Leaders of the tax-writing House Ways and Means Committee are sounding the alarm over the slow start to tax season, reflected in the initial week of data from the IRS.
In the first week of tax season, the Internal Revenue Service reported processing only one-third of the number of tax returns processed by this time last year. Tax season was delayed this year by about three weeks to give the IRS extra time to distribute the Economic Impact Payments authorized by Congress in the stimulus package last December. However, House Ways and Means Committee chairman Richard E. Neal, D-Massachusetts, and Oversight Subcommittee chairman Bill Pascrell, Jr., D-New Jersey, are concerned over the numbers they’re seeing from the IRS, indicating the shortened filing season seems to be off to a sluggish beginning, at least in the first week.
They believe the troubling data underscores their concern about taxpayers receiving much-needed financial relief during the COVID-19 pandemic. Congress is currently in the midst of negotiating another round of relief, including $1,400 stimulus payments, as part of the Biden administration’s $1.9 trillion American Rescue Plan. But Democrats and Republicans remain at odds over the size of the relief needed right now after the last stimulus package with $600 checks passed only a few months ago.
“Today, which would normally be the third week of the filing season, the Committee on Ways and Means (Committee) received its first weekly report from the IRS on the status of the 2021 tax return filing season and the news is alarming,” Neal and Pascrell wrote in a
They want to know why more tax returns aren’t going through the system. The IRS opened the Free File program weeks ago, but held back processing tax returns submitted through the programs for several weeks.
“It is unclear why taxpayers have delayed filing this year, but the IRS reported today that visits to its website have more than doubled over last year at this time, from 165 million in 2020 to 369 million in 2021,” Neal and Pascrell wrote. “The Committee also learned that call volume has tripled over the same period last year and only about 25 percent of taxpayers seeking assistance are getting through to the IRS. Of that 25 percent—which represents 6 million calls—only 2.7 million taxpayers spoke with a customer service representative and 3.4 million calls were directed to an automated message.”

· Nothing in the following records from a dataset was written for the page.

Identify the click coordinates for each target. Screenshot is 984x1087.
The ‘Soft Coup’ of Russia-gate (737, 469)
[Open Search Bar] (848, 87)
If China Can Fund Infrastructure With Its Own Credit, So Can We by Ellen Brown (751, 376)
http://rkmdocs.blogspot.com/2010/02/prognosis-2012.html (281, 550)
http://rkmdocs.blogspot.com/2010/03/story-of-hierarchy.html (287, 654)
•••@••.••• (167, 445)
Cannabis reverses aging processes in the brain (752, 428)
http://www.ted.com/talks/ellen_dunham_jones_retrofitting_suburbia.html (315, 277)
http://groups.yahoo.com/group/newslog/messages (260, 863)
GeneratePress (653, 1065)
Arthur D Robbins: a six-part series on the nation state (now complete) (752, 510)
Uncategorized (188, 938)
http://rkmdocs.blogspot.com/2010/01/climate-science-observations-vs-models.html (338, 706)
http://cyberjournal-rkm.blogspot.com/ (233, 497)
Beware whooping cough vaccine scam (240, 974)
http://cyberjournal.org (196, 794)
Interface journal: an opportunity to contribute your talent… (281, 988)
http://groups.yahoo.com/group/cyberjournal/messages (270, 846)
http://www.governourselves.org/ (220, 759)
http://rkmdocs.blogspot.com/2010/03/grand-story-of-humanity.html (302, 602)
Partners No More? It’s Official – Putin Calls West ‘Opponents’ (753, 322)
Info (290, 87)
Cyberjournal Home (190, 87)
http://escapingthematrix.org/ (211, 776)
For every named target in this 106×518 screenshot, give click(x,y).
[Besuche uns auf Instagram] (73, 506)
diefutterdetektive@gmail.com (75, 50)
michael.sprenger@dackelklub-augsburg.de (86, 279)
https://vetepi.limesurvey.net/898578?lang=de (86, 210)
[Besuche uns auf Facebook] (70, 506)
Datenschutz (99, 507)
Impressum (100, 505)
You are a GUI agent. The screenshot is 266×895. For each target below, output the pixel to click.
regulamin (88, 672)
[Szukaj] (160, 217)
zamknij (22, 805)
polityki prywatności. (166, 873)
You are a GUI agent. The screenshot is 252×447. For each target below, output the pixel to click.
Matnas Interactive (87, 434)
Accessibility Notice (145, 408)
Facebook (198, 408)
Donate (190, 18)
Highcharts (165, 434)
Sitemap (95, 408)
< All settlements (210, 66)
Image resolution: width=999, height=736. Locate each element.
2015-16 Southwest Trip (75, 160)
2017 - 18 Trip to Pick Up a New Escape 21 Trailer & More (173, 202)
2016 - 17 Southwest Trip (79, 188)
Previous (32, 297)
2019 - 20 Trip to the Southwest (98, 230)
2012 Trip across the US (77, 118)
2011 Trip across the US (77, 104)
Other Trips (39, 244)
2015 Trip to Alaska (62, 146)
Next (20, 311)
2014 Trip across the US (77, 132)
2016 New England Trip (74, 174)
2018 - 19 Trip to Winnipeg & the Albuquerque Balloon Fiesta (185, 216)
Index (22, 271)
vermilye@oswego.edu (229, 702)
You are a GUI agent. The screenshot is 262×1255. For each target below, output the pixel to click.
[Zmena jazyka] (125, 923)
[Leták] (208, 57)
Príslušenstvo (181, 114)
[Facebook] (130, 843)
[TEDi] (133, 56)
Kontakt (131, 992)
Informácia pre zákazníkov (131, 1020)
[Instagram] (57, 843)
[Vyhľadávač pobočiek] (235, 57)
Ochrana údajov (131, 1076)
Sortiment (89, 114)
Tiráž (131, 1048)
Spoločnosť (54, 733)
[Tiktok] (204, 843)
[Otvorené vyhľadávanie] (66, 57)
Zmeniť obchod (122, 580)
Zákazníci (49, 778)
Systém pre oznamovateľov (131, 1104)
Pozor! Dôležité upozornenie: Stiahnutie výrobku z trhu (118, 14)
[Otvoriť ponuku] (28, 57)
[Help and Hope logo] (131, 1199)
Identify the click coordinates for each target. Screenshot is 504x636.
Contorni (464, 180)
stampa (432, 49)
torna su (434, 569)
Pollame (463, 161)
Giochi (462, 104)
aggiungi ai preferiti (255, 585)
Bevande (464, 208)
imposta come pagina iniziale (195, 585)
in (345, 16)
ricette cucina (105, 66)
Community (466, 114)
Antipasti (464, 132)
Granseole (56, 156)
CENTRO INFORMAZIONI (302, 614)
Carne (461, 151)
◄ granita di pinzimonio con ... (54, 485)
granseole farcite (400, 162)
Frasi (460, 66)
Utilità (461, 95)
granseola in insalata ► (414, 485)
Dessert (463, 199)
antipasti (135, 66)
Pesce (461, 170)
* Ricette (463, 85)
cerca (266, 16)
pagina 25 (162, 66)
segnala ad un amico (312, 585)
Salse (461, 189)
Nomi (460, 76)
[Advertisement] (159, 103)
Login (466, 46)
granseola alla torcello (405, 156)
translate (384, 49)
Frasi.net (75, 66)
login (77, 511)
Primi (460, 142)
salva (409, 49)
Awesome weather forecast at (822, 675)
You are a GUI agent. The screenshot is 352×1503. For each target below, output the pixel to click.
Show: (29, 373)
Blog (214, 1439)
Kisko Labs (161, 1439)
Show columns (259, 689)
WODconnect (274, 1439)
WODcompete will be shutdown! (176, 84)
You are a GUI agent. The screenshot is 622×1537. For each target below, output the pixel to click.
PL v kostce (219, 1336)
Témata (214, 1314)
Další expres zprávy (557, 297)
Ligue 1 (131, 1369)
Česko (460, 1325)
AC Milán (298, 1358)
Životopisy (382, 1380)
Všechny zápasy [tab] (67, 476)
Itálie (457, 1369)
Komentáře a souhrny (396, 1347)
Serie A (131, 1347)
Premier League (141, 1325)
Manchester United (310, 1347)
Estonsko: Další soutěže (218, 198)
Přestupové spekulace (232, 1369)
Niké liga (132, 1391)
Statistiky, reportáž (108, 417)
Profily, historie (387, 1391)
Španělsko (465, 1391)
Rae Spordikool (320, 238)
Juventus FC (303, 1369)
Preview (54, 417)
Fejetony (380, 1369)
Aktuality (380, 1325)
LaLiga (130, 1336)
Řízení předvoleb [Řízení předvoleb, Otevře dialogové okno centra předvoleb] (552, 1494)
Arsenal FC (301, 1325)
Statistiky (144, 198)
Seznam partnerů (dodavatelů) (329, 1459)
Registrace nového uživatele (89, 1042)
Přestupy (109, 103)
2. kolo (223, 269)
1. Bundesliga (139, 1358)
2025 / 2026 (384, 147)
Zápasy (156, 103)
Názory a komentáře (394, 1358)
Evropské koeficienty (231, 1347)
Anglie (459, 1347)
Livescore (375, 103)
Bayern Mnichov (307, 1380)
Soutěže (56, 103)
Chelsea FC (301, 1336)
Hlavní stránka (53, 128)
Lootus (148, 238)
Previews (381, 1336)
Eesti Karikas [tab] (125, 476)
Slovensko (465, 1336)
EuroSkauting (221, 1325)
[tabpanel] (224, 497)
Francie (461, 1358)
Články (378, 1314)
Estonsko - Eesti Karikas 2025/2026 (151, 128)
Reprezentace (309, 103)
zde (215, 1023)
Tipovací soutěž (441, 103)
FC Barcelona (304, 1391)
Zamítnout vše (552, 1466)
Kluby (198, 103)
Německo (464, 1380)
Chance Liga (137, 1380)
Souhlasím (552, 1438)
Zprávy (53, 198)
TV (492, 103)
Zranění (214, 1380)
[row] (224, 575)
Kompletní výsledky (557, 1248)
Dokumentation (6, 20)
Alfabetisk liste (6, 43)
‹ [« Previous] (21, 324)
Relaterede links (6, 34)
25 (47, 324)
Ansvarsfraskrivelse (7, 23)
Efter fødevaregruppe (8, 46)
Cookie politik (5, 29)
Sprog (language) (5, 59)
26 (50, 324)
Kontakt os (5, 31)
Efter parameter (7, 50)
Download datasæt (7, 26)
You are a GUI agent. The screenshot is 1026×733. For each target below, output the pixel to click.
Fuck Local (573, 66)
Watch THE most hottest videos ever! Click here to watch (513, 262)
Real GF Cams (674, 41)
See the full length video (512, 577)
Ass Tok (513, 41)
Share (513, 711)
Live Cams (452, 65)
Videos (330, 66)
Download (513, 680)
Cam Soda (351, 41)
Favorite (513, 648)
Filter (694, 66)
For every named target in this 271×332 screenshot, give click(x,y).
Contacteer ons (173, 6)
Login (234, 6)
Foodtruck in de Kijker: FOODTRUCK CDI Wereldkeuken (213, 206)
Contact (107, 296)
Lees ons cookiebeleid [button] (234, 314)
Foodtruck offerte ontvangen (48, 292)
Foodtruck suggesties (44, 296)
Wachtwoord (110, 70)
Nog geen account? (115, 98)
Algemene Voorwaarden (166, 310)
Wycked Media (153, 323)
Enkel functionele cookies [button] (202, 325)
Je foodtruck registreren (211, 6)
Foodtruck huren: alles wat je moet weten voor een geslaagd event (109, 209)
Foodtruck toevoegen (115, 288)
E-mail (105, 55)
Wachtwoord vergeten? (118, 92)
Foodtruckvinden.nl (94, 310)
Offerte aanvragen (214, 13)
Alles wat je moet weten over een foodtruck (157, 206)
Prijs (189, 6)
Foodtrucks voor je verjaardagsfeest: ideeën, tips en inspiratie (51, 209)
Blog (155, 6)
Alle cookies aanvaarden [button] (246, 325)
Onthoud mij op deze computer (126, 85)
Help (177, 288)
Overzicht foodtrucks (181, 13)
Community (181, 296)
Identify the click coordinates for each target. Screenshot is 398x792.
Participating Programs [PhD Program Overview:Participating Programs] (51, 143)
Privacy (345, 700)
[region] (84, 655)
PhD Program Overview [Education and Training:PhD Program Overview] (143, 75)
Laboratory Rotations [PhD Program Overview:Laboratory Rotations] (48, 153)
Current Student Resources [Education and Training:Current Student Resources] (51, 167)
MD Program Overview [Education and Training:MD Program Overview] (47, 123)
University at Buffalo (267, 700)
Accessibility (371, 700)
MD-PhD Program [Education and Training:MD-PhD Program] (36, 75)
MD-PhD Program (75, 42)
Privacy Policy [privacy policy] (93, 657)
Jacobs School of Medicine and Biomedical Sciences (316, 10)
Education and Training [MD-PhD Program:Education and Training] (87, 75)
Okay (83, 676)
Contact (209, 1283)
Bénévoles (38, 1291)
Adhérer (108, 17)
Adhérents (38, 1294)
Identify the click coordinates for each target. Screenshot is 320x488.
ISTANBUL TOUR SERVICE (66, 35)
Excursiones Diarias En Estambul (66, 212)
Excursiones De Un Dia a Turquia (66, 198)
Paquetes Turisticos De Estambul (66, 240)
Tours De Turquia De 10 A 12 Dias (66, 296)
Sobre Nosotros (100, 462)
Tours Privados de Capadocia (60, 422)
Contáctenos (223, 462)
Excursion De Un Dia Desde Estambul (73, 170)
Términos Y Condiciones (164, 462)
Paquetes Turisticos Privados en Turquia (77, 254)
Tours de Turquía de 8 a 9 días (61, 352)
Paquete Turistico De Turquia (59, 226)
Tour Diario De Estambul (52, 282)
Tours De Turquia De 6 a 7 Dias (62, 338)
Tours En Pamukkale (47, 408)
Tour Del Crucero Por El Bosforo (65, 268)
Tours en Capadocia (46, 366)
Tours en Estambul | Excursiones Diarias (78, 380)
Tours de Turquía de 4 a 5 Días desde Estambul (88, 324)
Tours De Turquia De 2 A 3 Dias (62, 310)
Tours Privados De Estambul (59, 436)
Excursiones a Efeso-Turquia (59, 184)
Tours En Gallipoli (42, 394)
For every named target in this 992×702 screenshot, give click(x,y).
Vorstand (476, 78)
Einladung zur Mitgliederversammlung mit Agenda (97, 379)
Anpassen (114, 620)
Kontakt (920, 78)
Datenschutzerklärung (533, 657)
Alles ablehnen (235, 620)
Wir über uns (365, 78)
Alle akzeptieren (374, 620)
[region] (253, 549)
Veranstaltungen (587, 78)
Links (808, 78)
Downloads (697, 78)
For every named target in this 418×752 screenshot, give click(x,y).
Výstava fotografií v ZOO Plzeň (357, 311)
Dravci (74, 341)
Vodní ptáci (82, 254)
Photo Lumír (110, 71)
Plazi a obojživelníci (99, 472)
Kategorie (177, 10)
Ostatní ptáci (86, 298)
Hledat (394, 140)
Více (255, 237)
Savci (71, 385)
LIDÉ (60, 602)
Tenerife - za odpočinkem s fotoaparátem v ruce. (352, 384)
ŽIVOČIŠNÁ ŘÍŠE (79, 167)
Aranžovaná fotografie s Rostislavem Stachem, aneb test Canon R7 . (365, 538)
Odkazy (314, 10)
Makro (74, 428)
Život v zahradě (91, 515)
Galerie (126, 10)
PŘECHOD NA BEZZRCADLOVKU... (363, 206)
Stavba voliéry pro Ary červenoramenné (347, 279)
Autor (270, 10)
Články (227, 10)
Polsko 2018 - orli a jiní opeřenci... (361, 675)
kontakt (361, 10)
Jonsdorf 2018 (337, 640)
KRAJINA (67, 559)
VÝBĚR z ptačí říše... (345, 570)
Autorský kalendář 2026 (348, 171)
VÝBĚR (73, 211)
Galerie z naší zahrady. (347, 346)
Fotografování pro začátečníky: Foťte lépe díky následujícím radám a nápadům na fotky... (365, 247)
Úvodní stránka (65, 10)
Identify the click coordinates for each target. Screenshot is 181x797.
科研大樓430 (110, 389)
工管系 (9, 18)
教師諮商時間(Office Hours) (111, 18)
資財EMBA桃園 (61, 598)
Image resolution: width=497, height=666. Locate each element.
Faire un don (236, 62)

They also asked for information by Feb. 26 about backlogs of unprocessed returns from last year, and asked for answers on when the 6.7 million 2019 and prior-year tax returns in the backlog will be processed, when the tax returns filed this season to date will be processed, and when additional employees will be added to IRS toll-free numbers to answer taxpayers’ questions. In addition, they asked Rettig to continue to update their committee on tax-filing season issues and concerns, including whether the filing season should be extended.